Las reliquias son parte o partes del cuerpo de un santo o algún otro objeto que hubiese sido tocado por él o por el mismo Cristo. Toda catedral o iglesia respetable tenía entre sus tesoros más preciados una o varias reliquias que, en todo caso, constituían el mayor atractivo para las multitudes de fieles que acudían a adorarlas y a pedirles favores y milagros.
El Santo Sudario de Turín, es un ejemplo de una reliquia muy conocida y venerada hasta la actualidad, aunque tiene una historia documentada de más atrás, fue adquirido por el duque Luis de Saboya en 1453 a la viuda de Humberto de Villersexel, Conde de la Roche, Señor de Saint-Hippolyte-sur-Doubs, a cambio de un castillo en Varambon, Francia, y desde entonces perteneció a la Casa de Saboya hasta 1983 cuando lo donaron a la Santa Sede.
El culto a los santos y la veneración de las reliquias representan hierofanías (algo que manifiesta lo sagrado) de trasfondo precristiano, pagano, que lindan con el fetichismo y el totemismo, de las que el hombre no prescinde fácilmente sin detrimento de su fe.
Siguiendo al profesor rumano Mircea Eliade, considerado el experto más insigne en religiones comparadas, es difícil delimitar la esfera de la noción de lo “sagrado”. Sin embargo, “todas las definiciones dadas hasta ahora del fenómeno religioso presentan un rasgo común: cada definición opone, a su manera, lo sagrado y la vida religiosa a lo profano y a la vida secular.” (1)
Es inquietante atestiguar la enorme heterogeneidad de los hechos sagrados, “pues se trata de ritos, de mitos, de formas divinas, de objetos sagrados y venerados, de símbolos, de cosmologías, de teologúmenos, de hombres consagrados, de animales, de plantas, de lugares sagrados, etc. Y cada categoría tiene su propia morfología, de una riqueza exuberante y frondosa.” (2)

--------------------------------

-- Objetivos --
(A) Edita el fragmento sobre las reliquias: reprodúcelo desde "El culto a los" hasta "detrimento de su fe.", sustituyendo "fetichismo" por "animismo".
(B) Responde con datos del fragmento sobre las reliquias:
(i) ¿En qué año adquirió el duque Luis de Saboya el Santo Sudario de Turín?
(ii) ¿A quién donó la Casa de Saboya el Sudario en 1983?
(iii) ¿Qué nacionalidad se atribuye al profesor Mircea Eliade?

-- Datos registrados --
--------------------------------

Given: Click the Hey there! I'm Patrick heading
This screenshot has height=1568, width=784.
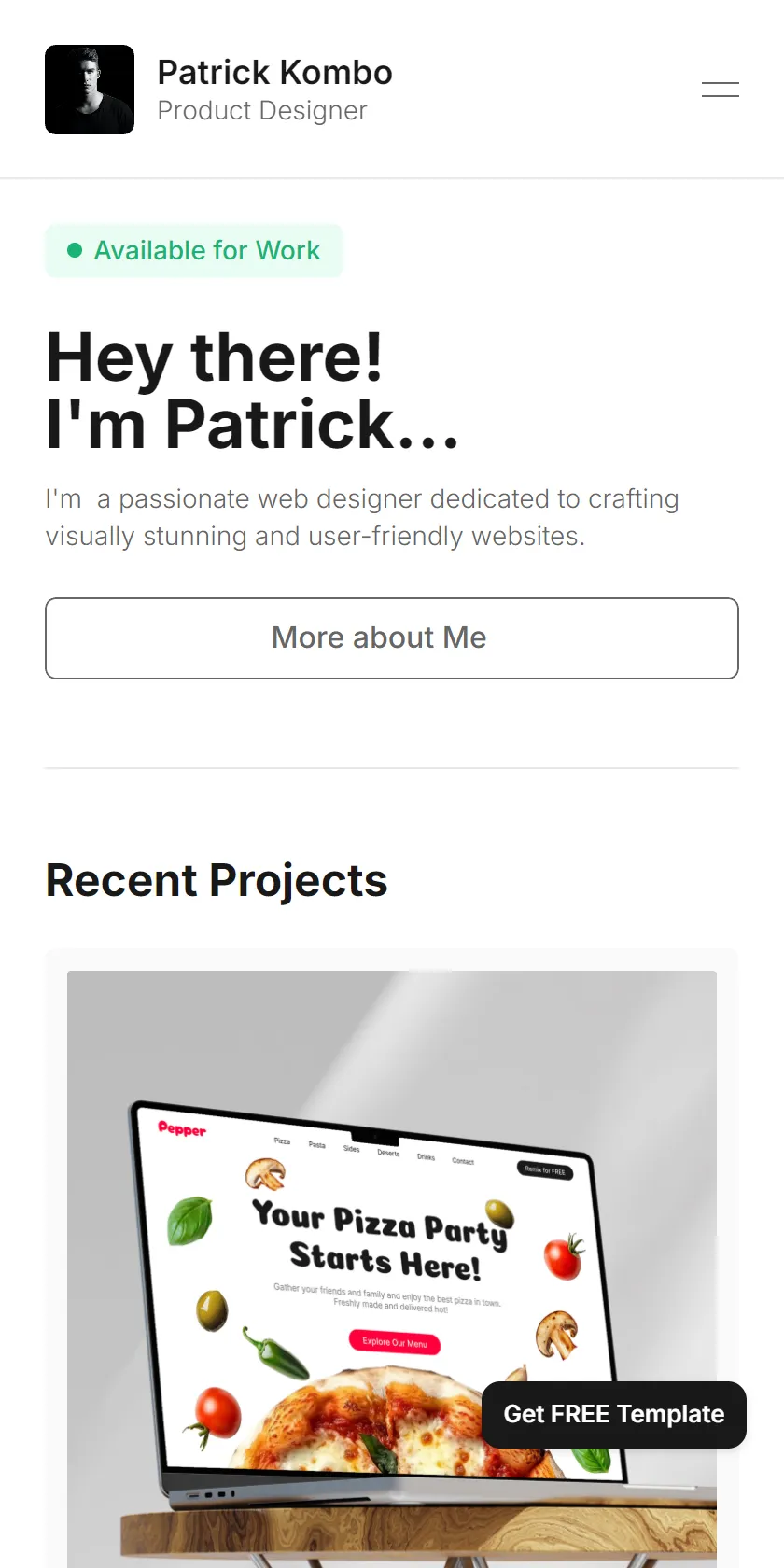Looking at the screenshot, I should click(253, 390).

--------------------------------

-- Soluciones --
(A)
El culto a los santos y la veneración de las reliquias representan hierofanías (algo que manifiesta lo sagrado) de trasfondo precristiano, pagano, que lindan con el animismo y el totemismo, de las que el hombre no prescinde fácilmente sin detrimento de su fe.

(B)
(i) En 1453.
(ii) A la Santa Sede.
(iii) Rumana.